All the reconstructions have high r2 (greater than 0.5) in the calibration period, and ~0 verification r2. This would be enough for non-climate scientists to conclude that there was overfitting.

Another distinctive feature of overfitting is the characteristic downward notch at the start of the calibration period – this is worth paying close attention to in the WA diagrams where it’s all too visible.

In the red noise and non-bristlecone cases, the reconstruction reverts to close to zero fairly quickly. If you re-insert bristlecones or HS-shaped series, their impact is to change the shaft location to more and more negative, while preserving the general geometry. I’ve been alking about the interrelation of spurious regression and overfitting for some time without illustrating it as clearly as I’d like. Fortunately, the Wahl and Ammann variation has introduced overfitting on such a colossal scale that it’s easy to show the effect.

I doubt that anyone in our lifetimes will ever again see elementary overfitting on the scale of Wahl and Ammann.

28 Comments

  1. fFreddy
    Posted Aug 30, 2006 at 5:16 PM | Permalink

    Another distinctive feature of overfitting is the characteristic downward notch at the start of the calibration period

    Sorry, why ?

  2. Steve McIntyre
    Posted Aug 30, 2006 at 5:24 PM | Permalink

    Actually it’s overfitting against a trend.
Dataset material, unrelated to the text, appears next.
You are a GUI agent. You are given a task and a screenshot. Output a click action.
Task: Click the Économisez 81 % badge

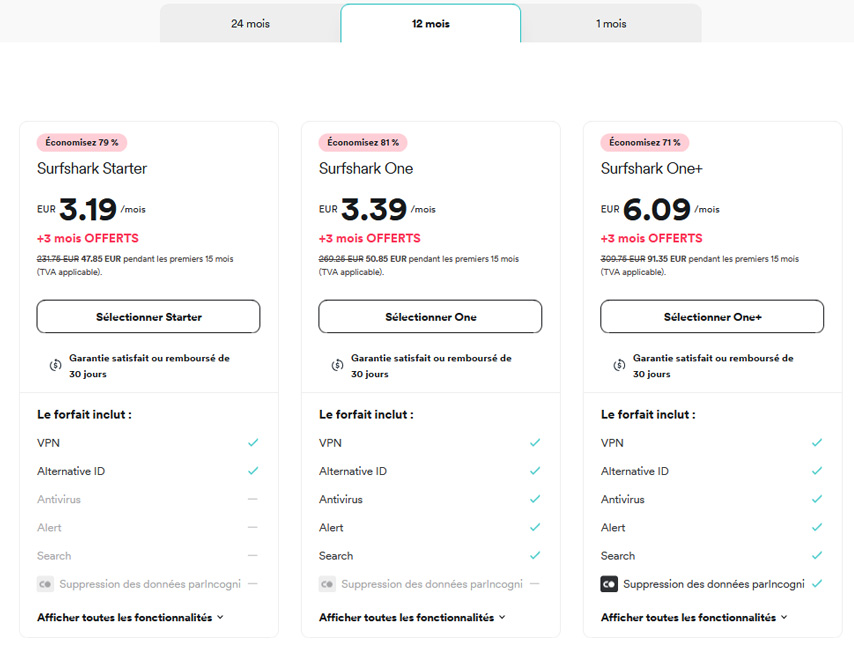(363, 143)
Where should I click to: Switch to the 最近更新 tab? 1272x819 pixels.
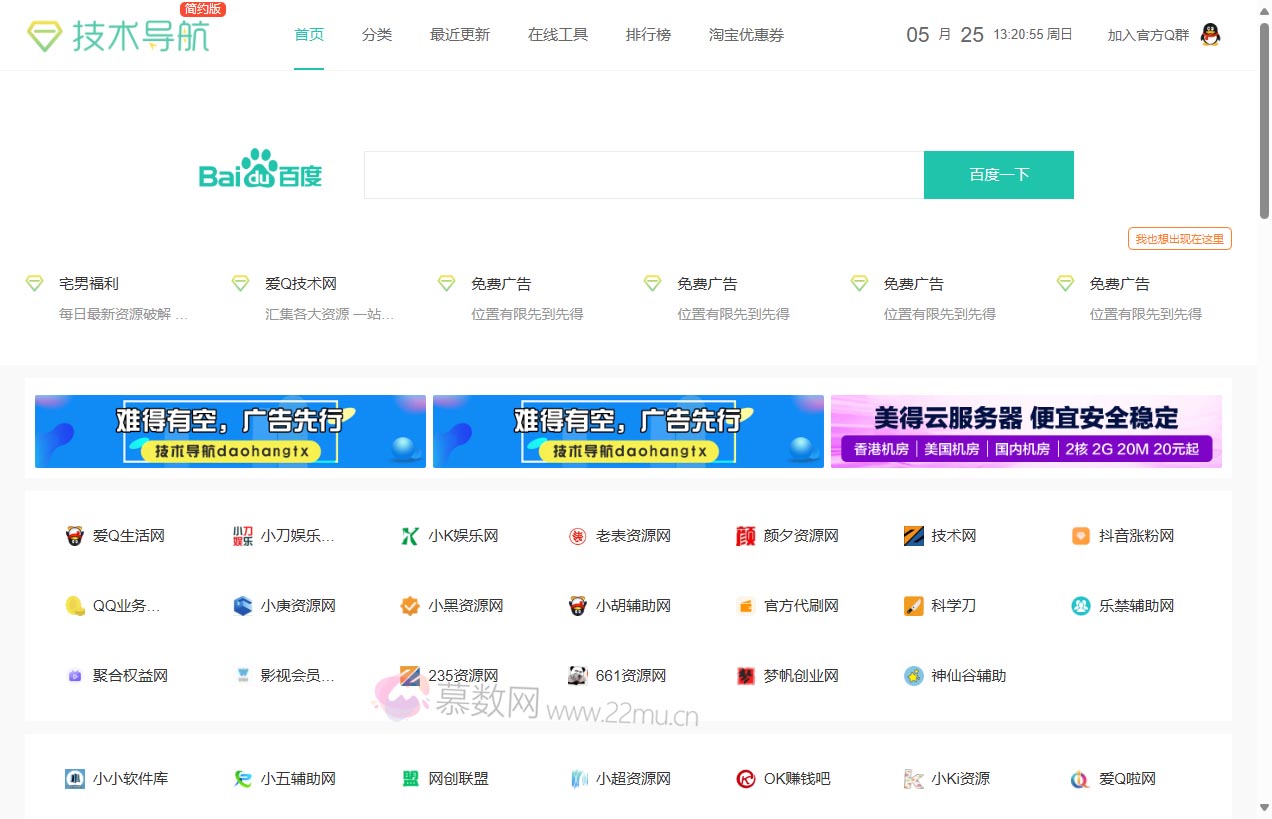tap(459, 34)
The target trend segment is more or less centered in the calibration period and is fitted fairly well. But because there’s no actual relationship the “prediction” reverts to noise around 0.

  3. KevinUK
    Posted Aug 31, 2006 at 1:09 PM | Permalink

    Steve,

    I really thinks its time that you told Wahl and Ammann about the highly correlated and well established relationship between Anglican marriages and mortality rate (George Yule)and that they should seek advice from David Hendry on the well established relationship between UK inflation rate and rainfall in the 70s.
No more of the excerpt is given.